Подошла моя очередь, и я со всеми этими противоречивыми мыслями, направился к мусорам, решив ориентироваться на ходу. Конечно, меня сопровождало некоторое беспокойство в душе. Беседа с óпером и Марданлы прошла на удивление быстро и легко. На вопрос о жизни на воле я рассказал все как есть. Что я ученый, имею высшее образование МГУ, по специальности биохимик-вирусолог, свободно владею английским языком, женат, дочери всего три месяца. Все это я произнес, как пулемет, быстро, как будто по бумажке, отчего они оба слегка опешили. Несколько мгновений они со скрипом обрабатывали полученную информацию, удивленно глядя на меня. Стало понятно, что среди их подопечных не часто попадаются такие, как я. Немного смутившись, «ушастый» стал причитать, что как же это меня угораздило, почему мне не дали условный срок, тем более, что это первая судимость, да еще и грудной ребенок. На это я возразил, что судился 4 года, но против волосатой руки с чемоданом денег в нашей стране бороться очень тяжело. Он покивал, вздохнул и с трудноуловимой издевкой в голосе произнес: «Все это – несовершенство нашей судебной системы. Но мы-то всего лишь исполнители и ничего поделать не можем». Прозвучало это довольно наигранно, как будто эту фразу он говорил по десять раз на дню. Марданлы сидел молча, периодически делая пометки в блокноте. На этом вопросы закончились, и опер вкратце описал мне мои права и обязанности и добавил: «Будешь соблюдать правила распорядка, не конфликтовать ни с ЗЭКами, ни с сотрудниками, и жизнь твоя будет спокойной». С этим напутствием меня отпустили и попросили позвать следующего. Я вышел из спальни, крикнул Кибу и пошел к Трутникову.

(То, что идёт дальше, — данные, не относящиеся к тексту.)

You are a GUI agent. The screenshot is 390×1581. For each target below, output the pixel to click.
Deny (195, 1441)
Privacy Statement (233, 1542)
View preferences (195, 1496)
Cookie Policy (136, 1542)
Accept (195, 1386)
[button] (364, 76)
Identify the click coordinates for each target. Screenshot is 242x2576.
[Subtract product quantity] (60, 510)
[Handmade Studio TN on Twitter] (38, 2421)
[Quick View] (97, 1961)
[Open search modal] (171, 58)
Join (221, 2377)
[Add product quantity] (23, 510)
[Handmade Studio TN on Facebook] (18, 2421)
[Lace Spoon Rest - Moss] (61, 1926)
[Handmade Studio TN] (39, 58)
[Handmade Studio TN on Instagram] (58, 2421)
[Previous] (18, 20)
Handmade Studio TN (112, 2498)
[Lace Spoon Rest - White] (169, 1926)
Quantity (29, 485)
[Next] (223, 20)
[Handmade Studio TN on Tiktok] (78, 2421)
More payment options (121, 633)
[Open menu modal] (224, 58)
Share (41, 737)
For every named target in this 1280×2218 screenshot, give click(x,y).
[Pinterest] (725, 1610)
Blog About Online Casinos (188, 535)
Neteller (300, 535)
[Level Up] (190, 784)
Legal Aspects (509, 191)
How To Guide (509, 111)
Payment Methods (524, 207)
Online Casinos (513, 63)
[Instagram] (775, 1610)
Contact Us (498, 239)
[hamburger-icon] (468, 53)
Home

Нарядчик сразу пригласил меня присесть в отличие от оперóв, беседуя с которыми я все время стоял. Передо мной уже лежал бланк с перечнем статей УИК. Трутников велел мне ознакомиться с этим документом и, если возникнут вопросы, сразу их задавать. Пока я читал, Трутников завел долгую популяризаторскую речь о взаимопомощи, о хорошем поведении, о трудолюбии и исправлении. Затем последовал вопрос о моей профессии. Я в очередной раз ответил, что я биохимик-вирусолог. Он заметно погрустнел.
– Ты не сварщик и не электрик? – с надеждой спросил он. И получил отрицательный ответ.
– И никогда не сталкивался с этими профессиями, например, на даче? – не унимался он, из чего я понял, что на зоне дефицит именно таких кадров. Я снова покачал головой.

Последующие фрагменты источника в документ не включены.